> [EXERCISE PROMPT]: Copy everything from "The Illinois dial" down to "Dial to pay." in the passage about the radium dial painters' court cases.

*** Opening TEXT PASSAGE ***

At their first court appearance in January 1928, none of the women could even raise their right hands to take their oaths. Two of the women, MacDonald and Hussman, were bedridden.

Despite the plaintiff’s clearly limited time, U.S. Radium’s lawyers filed for delays again and again — clearly hoping to “wait out the clock” so the women would die before the company would have to stand trial. One such delay was requested because some of the company’s witnesses would be away summering in European, and so couldn’t be bothered to come to court.

The judge approved most of these delays — except the European vacation delay, which caused a public outcry. What wasn’t known until later was that judge was a stockholder of U.S. Radium.

Then Von Sochocky died in November 1928, making him the 16th known victim of radium paint poisoning. His death helped prove the Radium Girls’ case, and it was finally settled by the end of the year. Each of the surviving women received a settlement of $10,000 (about $149,000 in today’s money), a $600 per year annuity, and payment of all their medical and legal expenses. In return, U.S. Radium would admit no wrongdoing. In fact, Clarence Lee, the president of U.S. Radium, wrote, “We unfortunately gave work to a great many people who were physically unfit to procure employment in other lines of industry. Cripples and persons similarly incapacitated were engaged. What was considered an act of kindness on our part has since been turned against us.”

Workers at Radium Dial in Illinois were facing similar health problems, but without as much media attention. They didn’t immediately hear of the Radium Girls case, but when they did, their management assured the women that the paint was safe, and that the Radium Girls were actually suffering from viral infections.

The Illinois dial painters began asking for compensation for their medical and dental bills in 1927, before the Radium Girls case went before the judge, but were refused. They continued their demands into the mid-1930s, before finally bringing suit before the Illinois Industrial Commission. Like the New Jersey Radium Girls, they had difficulty finding an attorney to represent them against such a powerful corporation. But in 1937, five women found an attorney, Leonard Grossman, who agreed to represent them.

But by this time, Radium Dial had closed its Illinois plant and moved to New York.

In the spring of 1938, the IIC ruled in favor of the women. Radium Dial appealed the decision again and again, taking the case all the way to the Supreme Court. On Oct. 23, 1939, the court decided not to hear the appeal, thereby upholding the lower ruling and forcing Radium Dial to pay.

*** Closing TEXT PASSAGE ***
*** Opening DATA BELOW ***

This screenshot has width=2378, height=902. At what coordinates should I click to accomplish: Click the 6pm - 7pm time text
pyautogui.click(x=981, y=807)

*** Closing DATA BELOW ***

> [PROBLEM SOLUTION]:
The Illinois dial painters began asking for compensation for their medical and dental bills in 1927, before the Radium Girls case went before the judge, but were refused. They continued their demands into the mid-1930s, before finally bringing suit before the Illinois Industrial Commission. Like the New Jersey Radium Girls, they had difficulty finding an attorney to represent them against such a powerful corporation. But in 1937, five women found an attorney, Leonard Grossman, who agreed to represent them.

But by this time, Radium Dial had closed its Illinois plant and moved to New York.

In the spring of 1938, the IIC ruled in favor of the women. Radium Dial appealed the decision again and again, taking the case all the way to the Supreme Court. On Oct. 23, 1939, the court decided not to hear the appeal, thereby upholding the lower ruling and forcing Radium Dial to pay.